A global retail brand owner came in a few years ago and wanted to make a paper alternative to plastic gift cards. The caveat was that it needed to perform, appear, and when dropped, even sound like the traditional plastic card — but it also had to be recyclable and made with renewable resources. After years of R&D, MPM was able to make a product that fit exactly what the client was looking for.
The R&D seemed to pay off and they knew they had a great product on their hands that should be easy to sell — it’s obviously more environmentally friendly than what companies are using today and it tells a great brand story. It’s even a little less expensive to make. Should be a no-brainer, right?
“I was wrong,” says Verney. “And the reason I was wrong is that when you introduce new technology or disruptive technology, one of the hurdles is getting people to change what they’re used to doing and what their equipment is set up for.” The same hurdle was true for their 100 percent post-consumer waste beer bottle label.
The massive amount of time and money that goes into R&D is a big barrier to entry, one that bodes well for a well-established company like Monadnock. Because they are privately held, they can take bigger risks in R&D and wait longer for the return on investment because they don’t need to worry about every quarter’s performance. This allows them to think longer-term, which has proven invaluable.
“Sometimes it’s frustrating,” says Verney. “You know that you’ve got a good product, you know that the customer would have a better story if they used it, but they’re also business people and no one likes change. Don’t rock the boat. Fortunately, we’ve found customers that are willing to rock the boat.”
The Future Of Monadnock
“I think the future will be challenging, and I don’t deny that.
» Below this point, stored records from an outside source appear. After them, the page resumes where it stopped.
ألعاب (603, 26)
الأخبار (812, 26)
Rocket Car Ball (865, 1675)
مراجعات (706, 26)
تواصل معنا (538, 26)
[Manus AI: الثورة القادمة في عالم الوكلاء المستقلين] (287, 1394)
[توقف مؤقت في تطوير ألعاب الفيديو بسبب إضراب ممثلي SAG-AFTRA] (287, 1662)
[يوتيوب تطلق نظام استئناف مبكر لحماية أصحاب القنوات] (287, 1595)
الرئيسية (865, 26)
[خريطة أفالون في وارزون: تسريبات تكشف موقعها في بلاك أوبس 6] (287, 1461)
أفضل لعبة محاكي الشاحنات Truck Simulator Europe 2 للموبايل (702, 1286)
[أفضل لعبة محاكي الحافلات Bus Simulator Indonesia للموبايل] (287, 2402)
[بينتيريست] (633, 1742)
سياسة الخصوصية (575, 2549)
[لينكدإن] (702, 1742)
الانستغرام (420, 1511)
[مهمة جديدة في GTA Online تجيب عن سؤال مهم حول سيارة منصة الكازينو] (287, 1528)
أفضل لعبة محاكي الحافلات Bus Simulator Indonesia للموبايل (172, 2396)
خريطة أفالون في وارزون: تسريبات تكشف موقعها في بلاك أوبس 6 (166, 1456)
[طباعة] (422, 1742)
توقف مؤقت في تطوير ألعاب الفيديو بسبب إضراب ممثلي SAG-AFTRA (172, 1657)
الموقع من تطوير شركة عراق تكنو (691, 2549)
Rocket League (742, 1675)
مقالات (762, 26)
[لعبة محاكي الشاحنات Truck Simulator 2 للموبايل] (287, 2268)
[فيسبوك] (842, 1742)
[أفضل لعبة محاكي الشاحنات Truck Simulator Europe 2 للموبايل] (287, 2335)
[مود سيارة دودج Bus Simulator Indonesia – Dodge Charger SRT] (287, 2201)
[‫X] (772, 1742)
We’re a small guy in a big industry,” says Verney. Luckily for them, he says, the company is well established in a market that’s consolidating. “I don’t think it’s necessarily easy being a manufacturer of anything in the United States today. There’s too much global competition,” he says.
“But I do think that if you try to stick to something that’s relatively specialized, limit the number of competitors you have, and make a quality product consistently, there’s a place for you. It’s nothing but traditional hard work and having good people who work with you.”